Timehop is difficult to explain.
It’s a time-capsule app and a content aggregator. It’s This Day In History, just for you — the photos you took last year and the year before, surfaced today. For its three-year history, the app has provided a daily dose of "digital nostalgia" for a small group of dedicated users, but never achieved critical mass. You might attribute Timehop’s sleeper status to the company’s esoteric message. But then, without any warning or epic new feature addition, Timehop hit the top 50 in the App Store in late April.
More impressive than reaching the top 50, however, is staying there. Fads like Flappy Bird or startups with massive marketing budgets like YPlan often hit the App Store top 10, but then disappear as quickly as they came. Timehop’s ascension, on the other hand, looks completely organic, and shows no signs of dropping off the map. If anything, Timehop’s growth is still surging — and it’s peaking every Thursday.
So what’s the company’s secret? Timehop finally embraced the message the internet was sending all along.
With @timehop, everyday is #throwbackthursday #tbt
— Jake Counselbaum (@jakecbaum) September 12, 2013
In late 2013, CEO Jonathan Wegener discovered that his users were describing Timehop better than he ever had. "With @timehop, everyday is #throwbackthursday," tweeted one user. "Timehop makes it TBT every day of the week," tweeted another. If you’re not familiar, Throwback Thursday, also known as TBT, is a trend where people post old photos to social media every Thursday. #TBT and #throwbackthursday are two of the most popular recurring hashtags on Instagram, Facebook, and Twitter today. #TBT alone has accumulated 200 million posts on Instagram to date, where last year it had only 40 million.
Timehop's position in the App Store leaderboards, peaking each Thursday
TBT was catchy, Wegener and his team admitted, and Timehop users were indeed sharing more on Thursdays. Perhaps by piggybacking on the popular hashtag, they thought, Timehop could finally achieve the virality it had been seeking for three years. Wegener and co. pushed out a few important changes to reflect its new goal. In late February, Timehop added an Instagram sharing button, and branded photos with a small Timehop logo and a banner dating the photo.

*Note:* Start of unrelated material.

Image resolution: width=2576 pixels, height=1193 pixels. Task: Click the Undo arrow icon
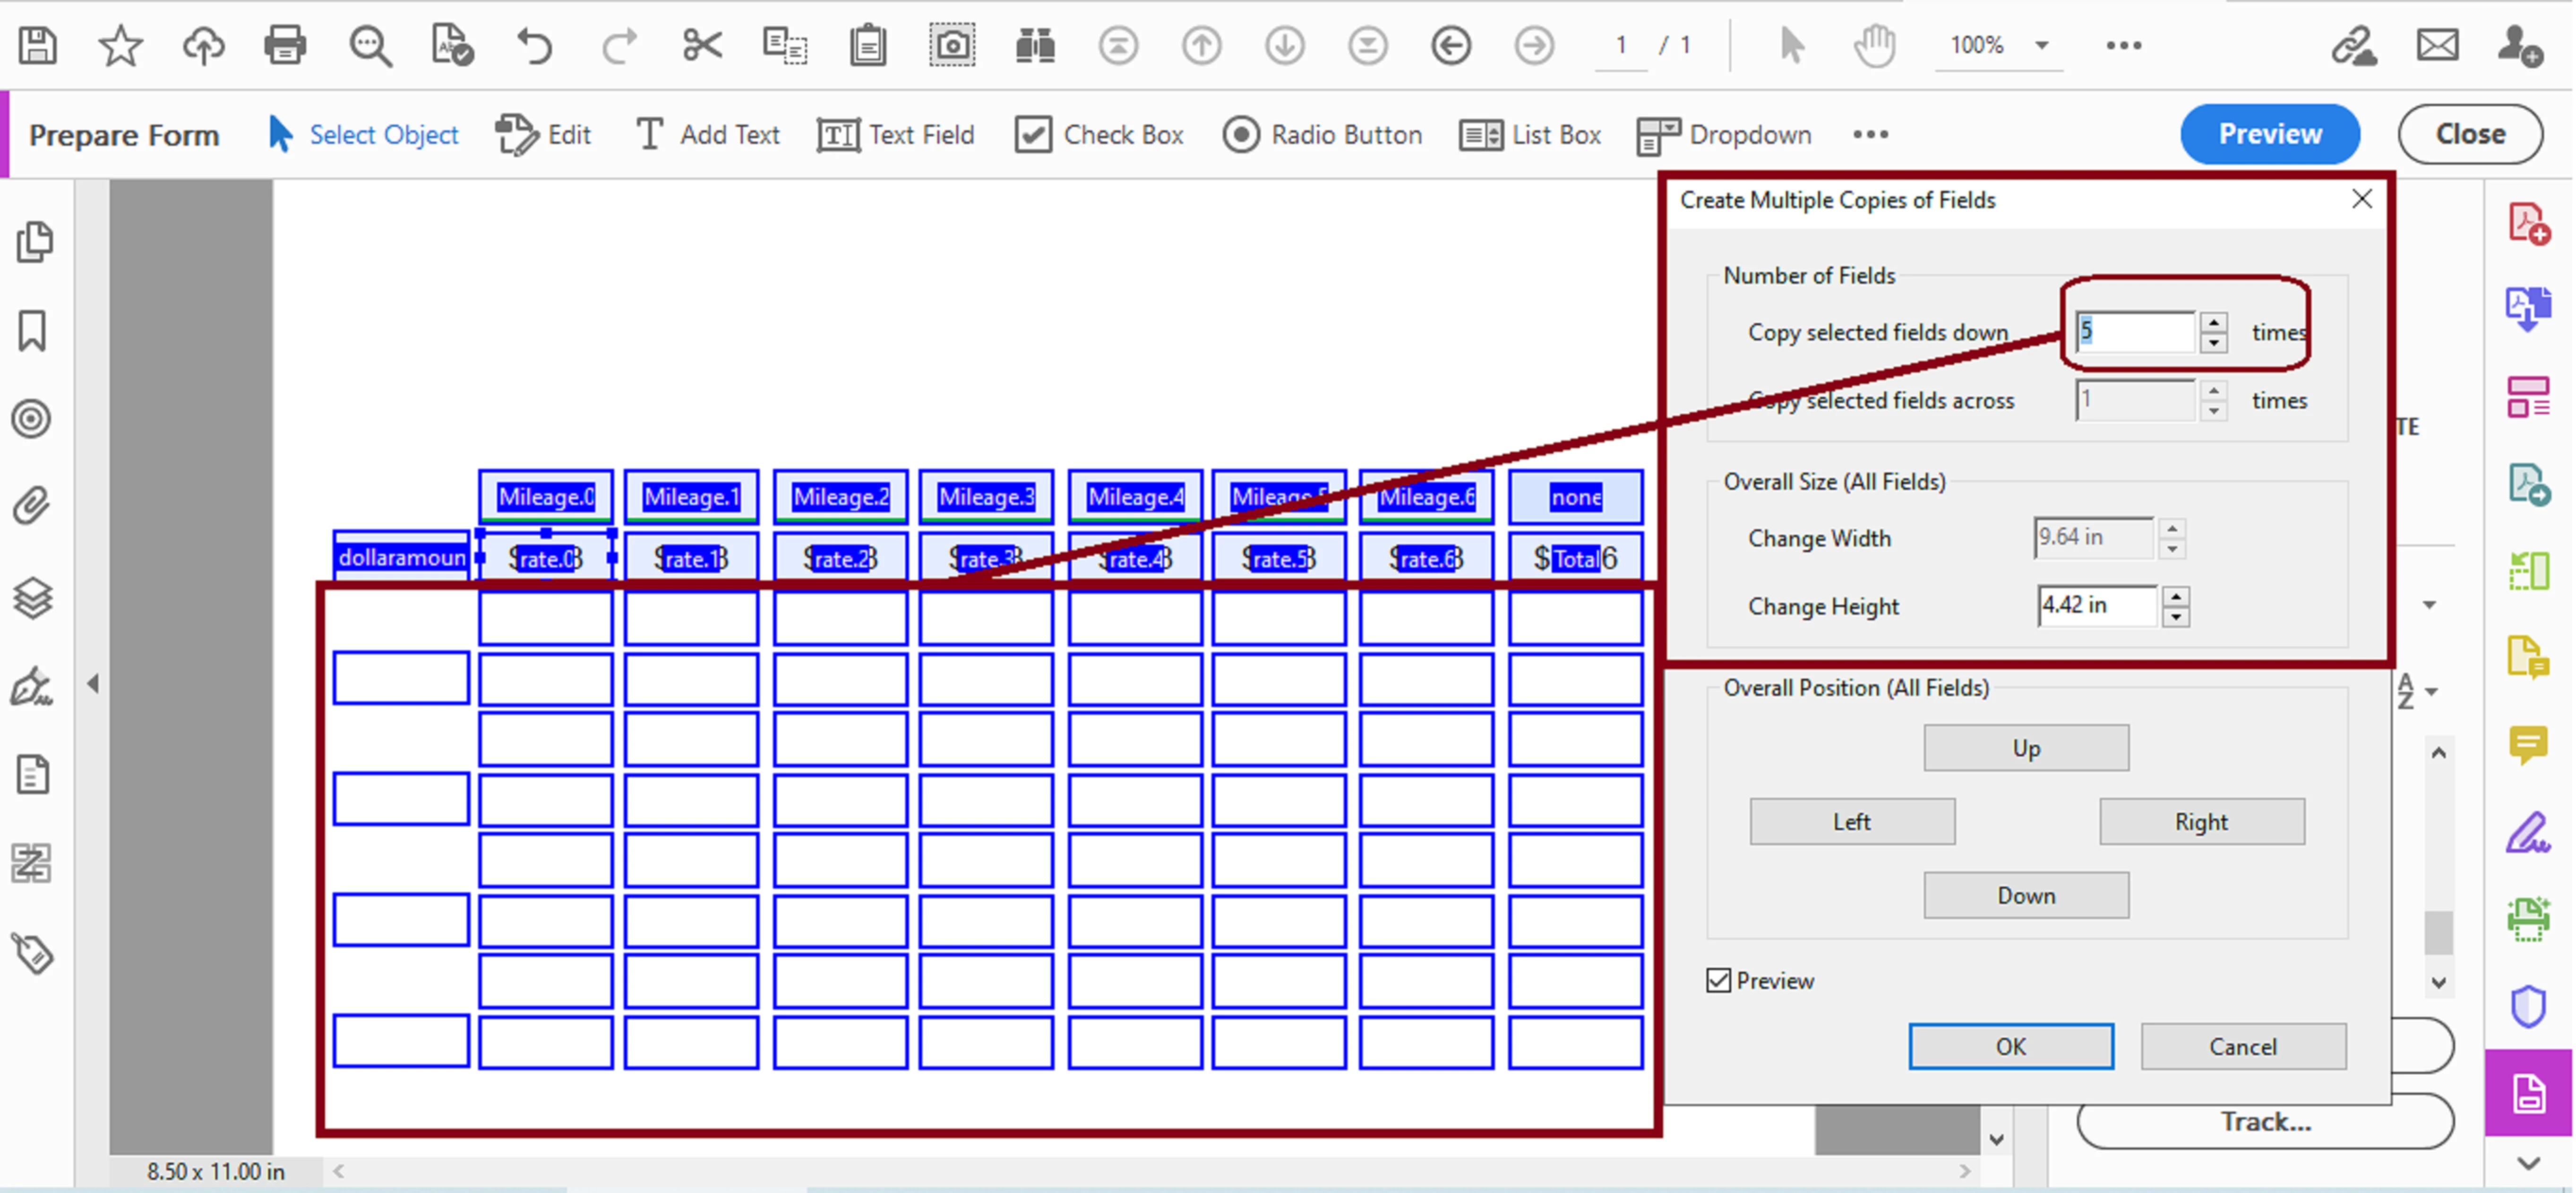[x=535, y=46]
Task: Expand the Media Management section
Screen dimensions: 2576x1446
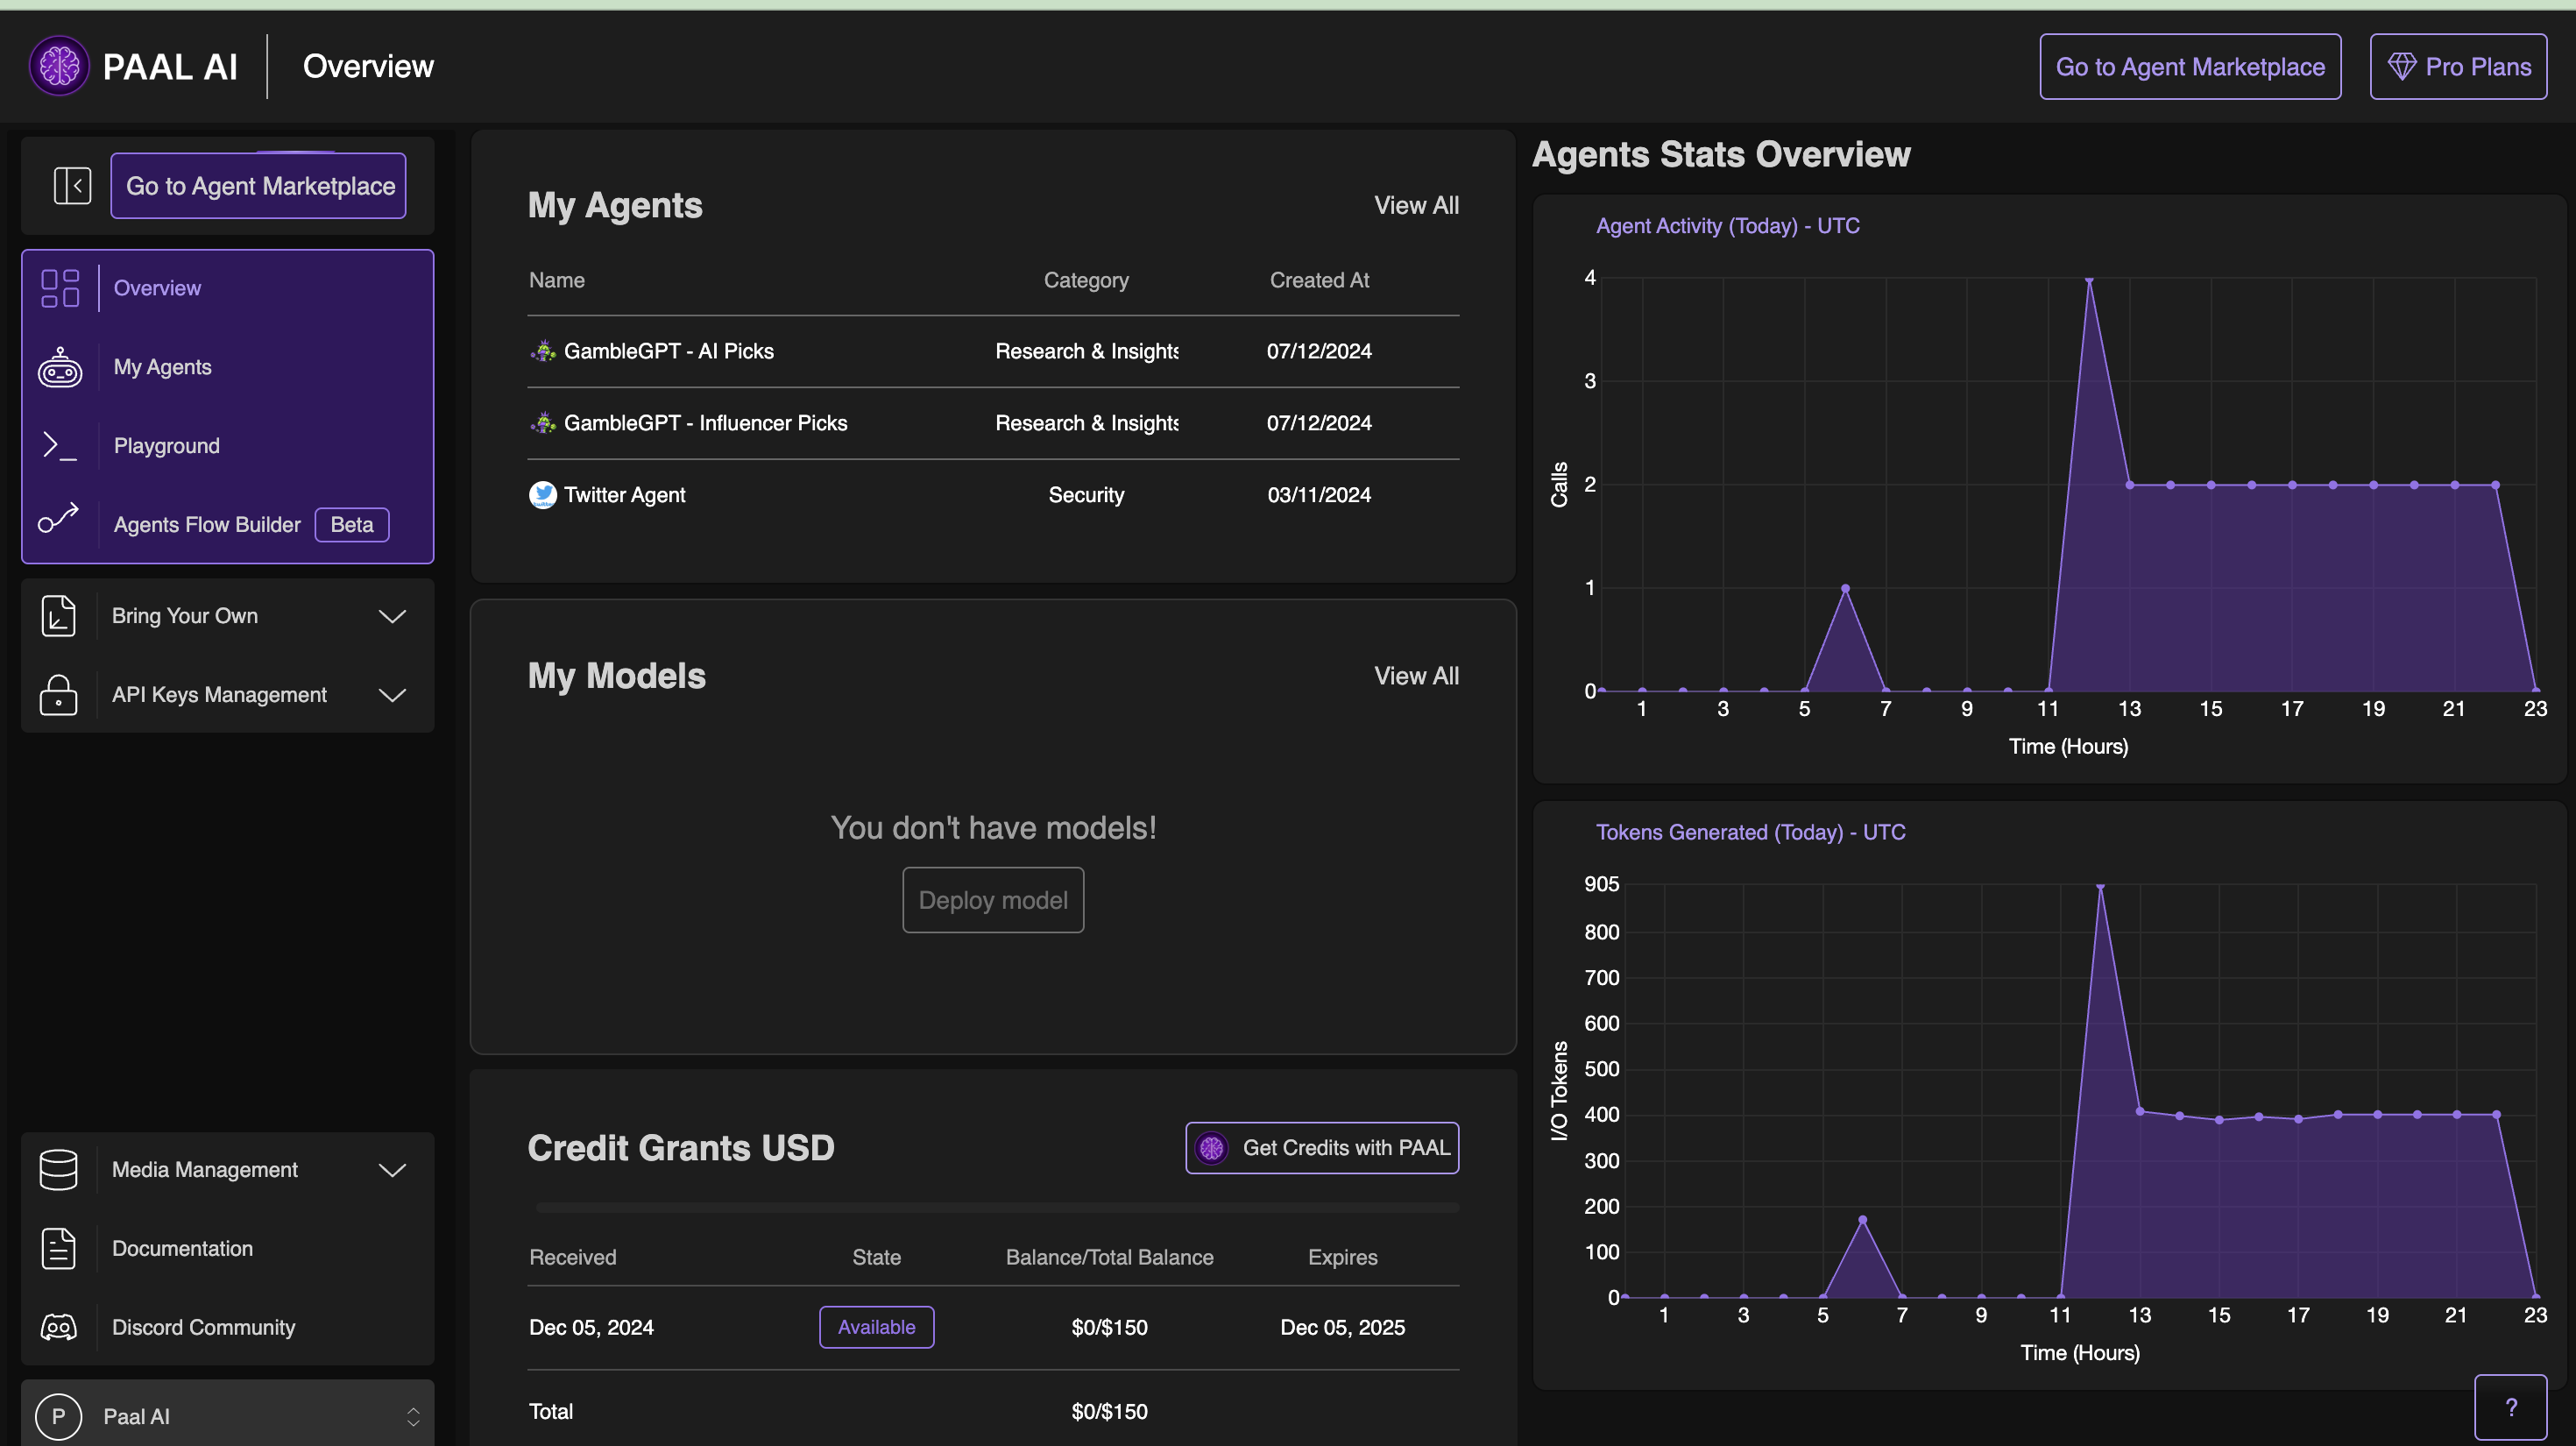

Timehop users were already sharing lots of content to Instagram by screenshotting Timehop, but now, it was finally clear how they had been finding all these old photos in the first place. The strategy worked, as evidenced in part by Timehop’s hilariously cyclical rise and fall in the App Store charts. Every Thursday, Timehop downloads surge, then bottom out on Sunday, then surge again on the following Thursday. Adding an Instagram button increased Timehop shares by 20 percent, and launching an Android app in March doubled shares again. These upgrades increased the number of people using Timehop, but what’s kept these users engaged is embracing their most common behavior: posting on Thursdays.
More than half the people who install the app turn into daily users, says Wegener, and now, over a million people check Timehop every day. The app’s user base is largely high school- and college-aged, he says, and 75 percent female.
More than half the people who install the app turn into daily users, Wegener says
"Reminiscing doesn’t have a home online yet and we want to be that place," Wegener told me last year. "What that looks like, I’m not sure." It seems that Timehop has finally defined its utility. To new users, Timehop is the easiest way to find fodder for your #TBT posts. Long-standing Timehop users, however, might come to realize that it’s actually worth a lot more — that it’s about resurfacing old memories that might otherwise be relegated to the depths of your Facebook Timeline or Instagram profile. One university even changed its mascot and colors for Senior Week to look like Timehop and celebrate reliving college memories.
"We’re betting on a trend that is clearly the right trend — that your digital history is only increasing," says Wegener. Timehop is about making these memories new again. Now, if only it can teach its users that flipping through old photos is fun on Mondays, Tuesdays, and Wednesdays too.